While all students will apply for and follow a specific strand, they will share common courses – Theory and Methods and Writing History – and they will also have a free choice of options. In this way, the course gives access to a wide range of both general and specialised training within the field of history.

You can find more information on the course webpage and on each strand’s webpage. 

The MPhil is open to students with interests in any period of British, European or American history (which may also include non-European elements, eg European expansion, Empire building or emigration). Those primarily interested in other parts of the world may like to consider the MSt in Global and Imperial History.
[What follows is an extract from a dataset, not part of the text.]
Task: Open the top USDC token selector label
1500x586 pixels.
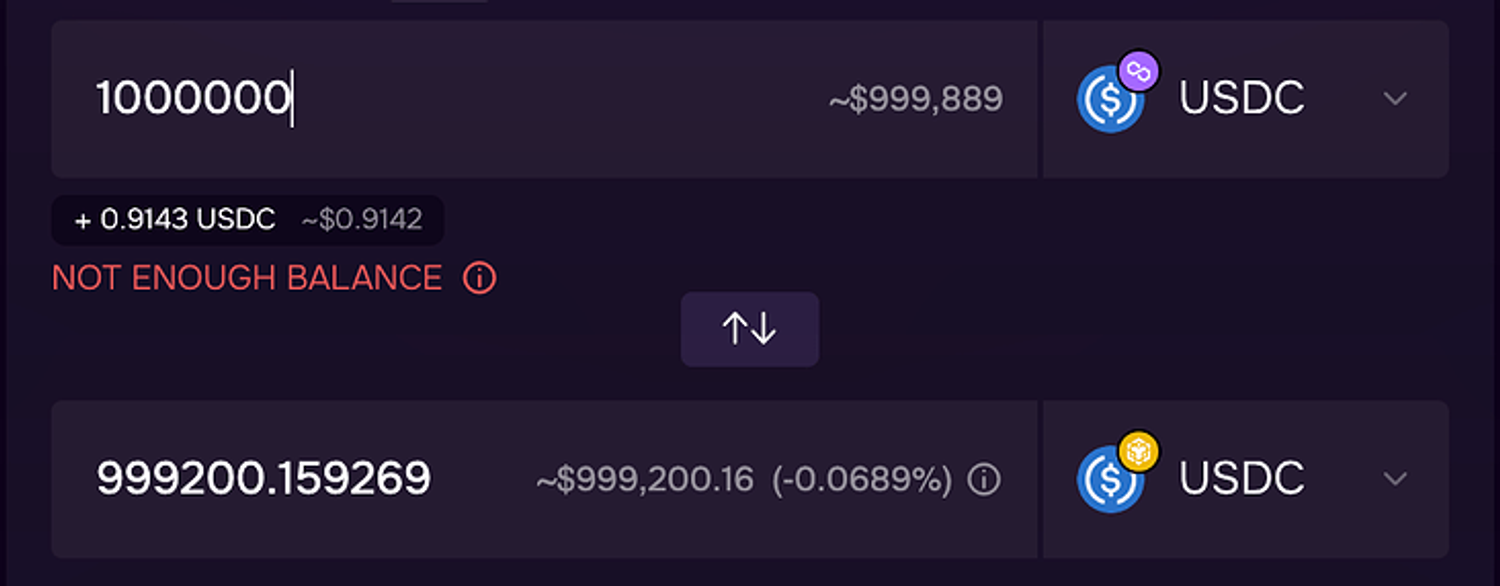Action: click(1241, 98)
The course will encourage you to develop practical and intellectual familiarity with advanced research in British, American and/or continental European history.
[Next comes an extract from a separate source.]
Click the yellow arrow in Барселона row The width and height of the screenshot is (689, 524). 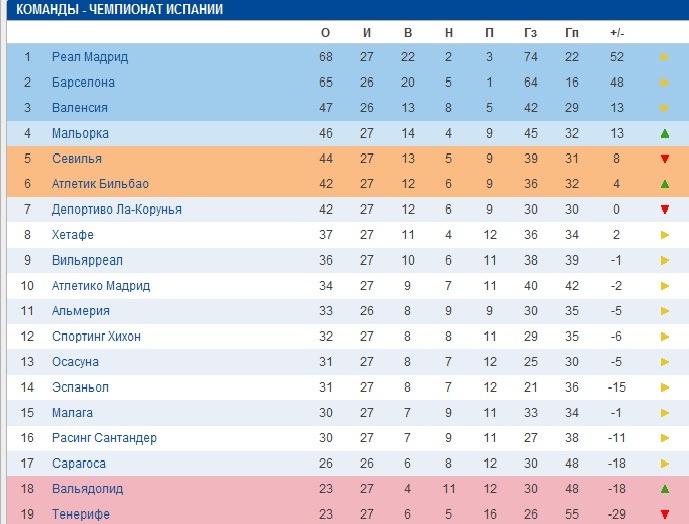click(664, 83)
It can serve either as free-standing master’s course or as comprehensive preparation for DPhil research in the fields of history within its scope.

Teaching will comprise:

  • Core courses in Sources and Historiography, and Theory and Methods taught in weekly classes during Michaelmas term of the first year, complemented by your work with your supervisor on the individual research element of the programme
  • An optional subject taught in six weekly classes during Hilary term of the first year
  • Core course in Writing History course taught in weekly classes in Trinity term of the first year, complementing previous work done on historiography, sources and methods by exploring the challenges faced by historians regarding the framing, structuring and presentation of their work
  • Core course in Historical Concepts, Methods and Controversies taught in weekly classes in Hilary term of the second year, during which you are invited to relate your own dissertation research to wider historiographical, theoretical and methodological issues
  • Auxiliary skills. Up to 40 hours of lectures, classes, or tutorials in Michaelmas and Hilary terms in the first year. 
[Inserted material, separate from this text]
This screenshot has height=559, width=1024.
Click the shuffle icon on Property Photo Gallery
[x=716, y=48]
Full details of core and optional papers are available on the department’s website. Please note that not every optional subject listed may be on offer every year.

The summer vacation between the two years and the Michaelmas term of the second year is dedicated to archival research, providing the basis of a dissertation which is written up for submission in week six of Trinity term of the second year.

If you wish to apply for the DPhil you will be encouraged to develop your doctoral proposal in consultation with your supervisor during the first few months of your second year, so that you will be well placed to make a doctoral application.

You will have access to a comprehensive menu of skills training for graduate students, as well as a systematic schedule of introductions to the unrivalled research facilities of the University of Oxford. If necessary for your project, you will be encouraged to develop your knowledge of a foreign language in parallel to your course work.